As more ranchers have learned about these benefits, some have come to embrace the long-maligned prairie dog. For years, the prevailing wisdom among ranchers held that prairie dogs were a threat to cattle, partly because they dug holes that cows could accidentally step into, breaking a leg. It’s a legitimate concern, but a manageable one, says Bonnie Warnock, a professor and soil scientist at the Borderlands Research Institute at Sul Ross State University in Alpine. Warnock grew up on a ranch near Marathon and was aware that not every landowner shared her father’s tolerance of prairie dogs. Her father was careful to keep the rodents out of pens where livestock were crowded into a confined space and couldn’t see where they were stepping. But in open pastures, where cattle could easily see and avoid the holes, he left the prairie dogs alone, aware that they had a beneficial effect on the landscape.

Many ranchers also perceived that prairie dogs competed with cattle for grass. But a recent yearlong study by the BRI found that prairie dogs didn’t decrease the overall quantity of grass on the landscape—and that cattle may prefer grazing on prairie dog towns. The research team, which included Warnock, placed GPS collar-wearing cattle on three different sections of the Marathon Grasslands Preserve, each containing a different percentage of prairie dog town.

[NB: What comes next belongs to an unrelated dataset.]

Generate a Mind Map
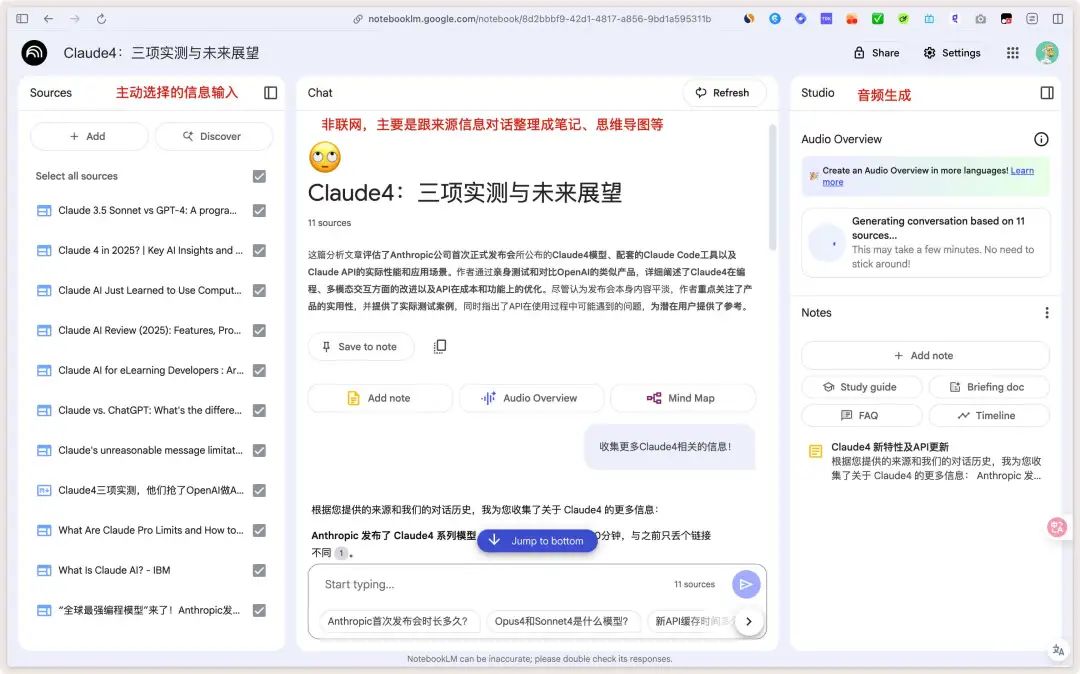 pyautogui.click(x=683, y=397)
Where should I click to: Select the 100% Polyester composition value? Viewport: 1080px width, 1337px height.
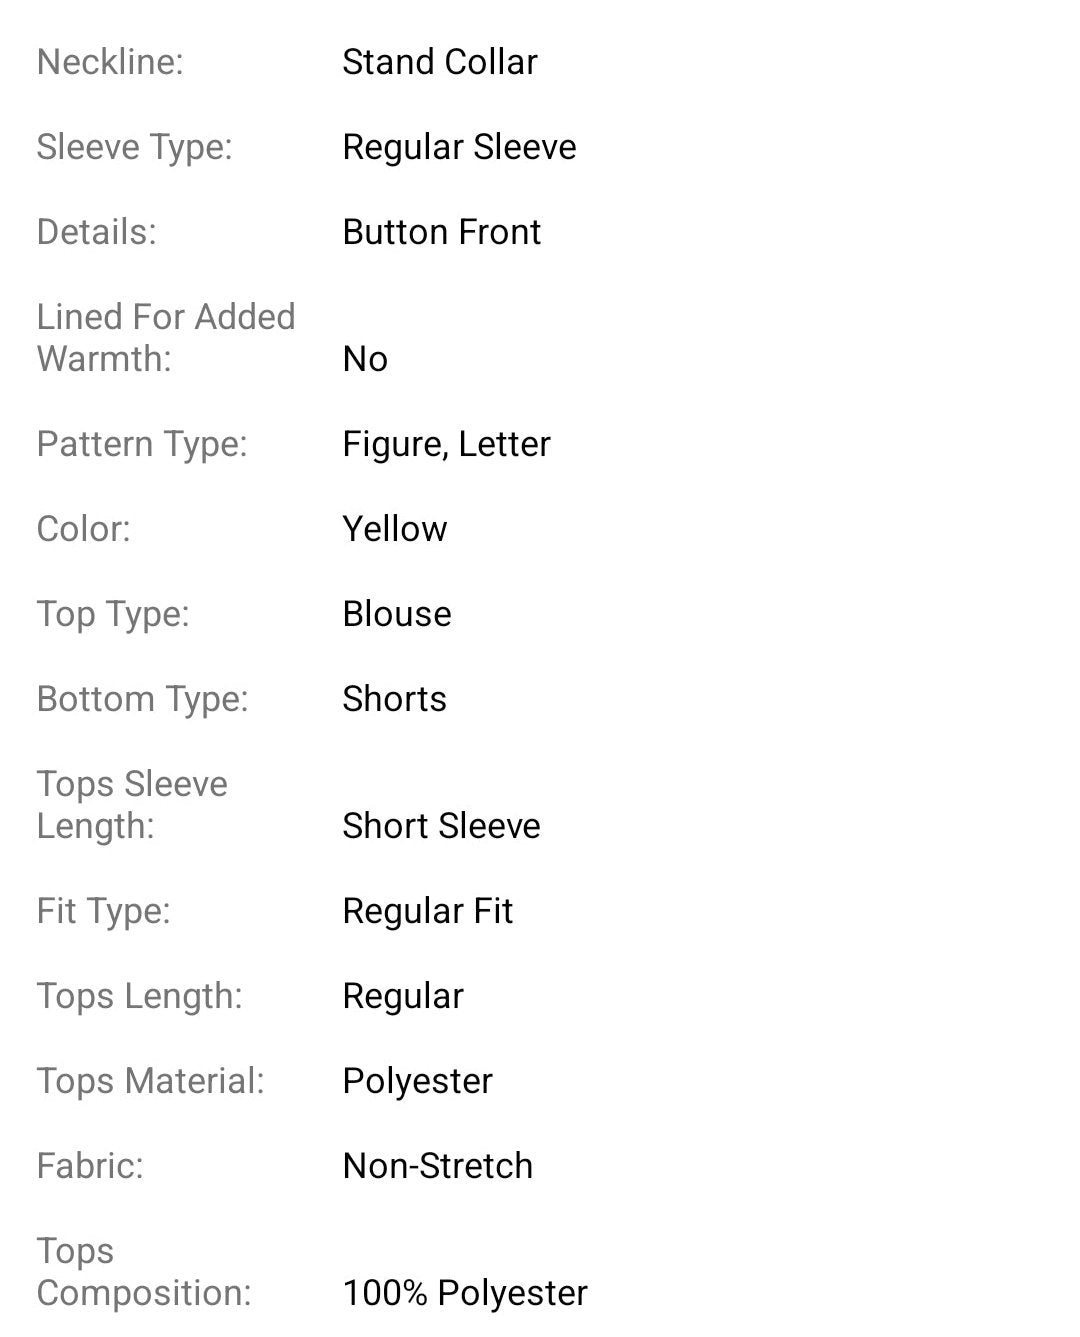[x=465, y=1293]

By monitoring the GPS data, the researchers could tell where the cattle spent the most time grazing; meanwhile, the team collected vegetation at regular intervals and measured its volume and nutrient content. As it turns out, the areas with prairie dogs produced just as much grass, although it was spaced out differently. In warm seasons, the cattle spent more time grazing on the prairie dog colonies than on areas without prairie dogs.

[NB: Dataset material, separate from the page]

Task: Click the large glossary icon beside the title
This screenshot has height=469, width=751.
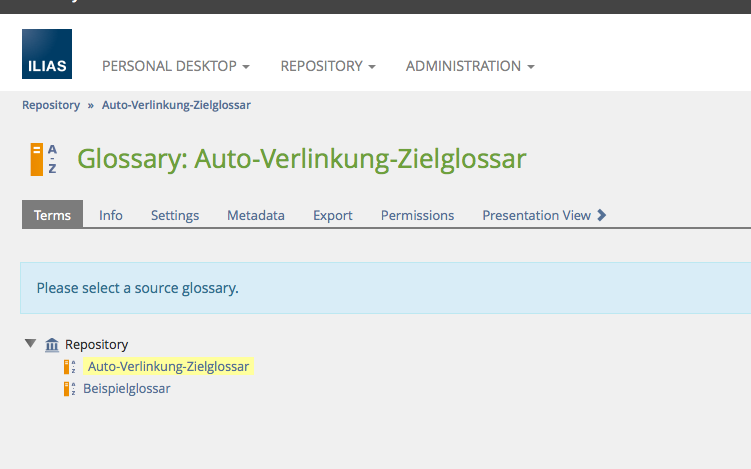Action: click(x=45, y=159)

“Our finding was that it’s not detrimental to have prairie dogs on your ranch,” Warnock says. “You can actually look at them as being positive for your cattle grazing.” The BRI has shared its findings with Trans-Pecos land managers, most of whom she describes as very receptive to the information. She said several noted they had already observed a similar phenomenon to what BRI documented in its study.

That reaction is part of a larger shift in perceptions of the animals, French says. “More recently, people love the prairie dogs . . . They see them as an integrated part of the ecosystem.”

Texas Prairie DogsTexas Prairie Dogs
Marathon Grasslands PreserveCourtesy of Jerod Foster/The Nature Conservancy in Texas

Where to See Prairie Dogs in Texas

The Marathon Grasslands Preserve is usually closed to the public but offers periodic free tours. Check the Nature Conservancy website for updates.

Several roadside pullouts on the west side of U.S. 385, five to ten miles north of Marathon, offer good prairie dog viewing (bring binoculars).

Lubbock, Abilene, and Fort Worth have prairie dog towns accessible to the public.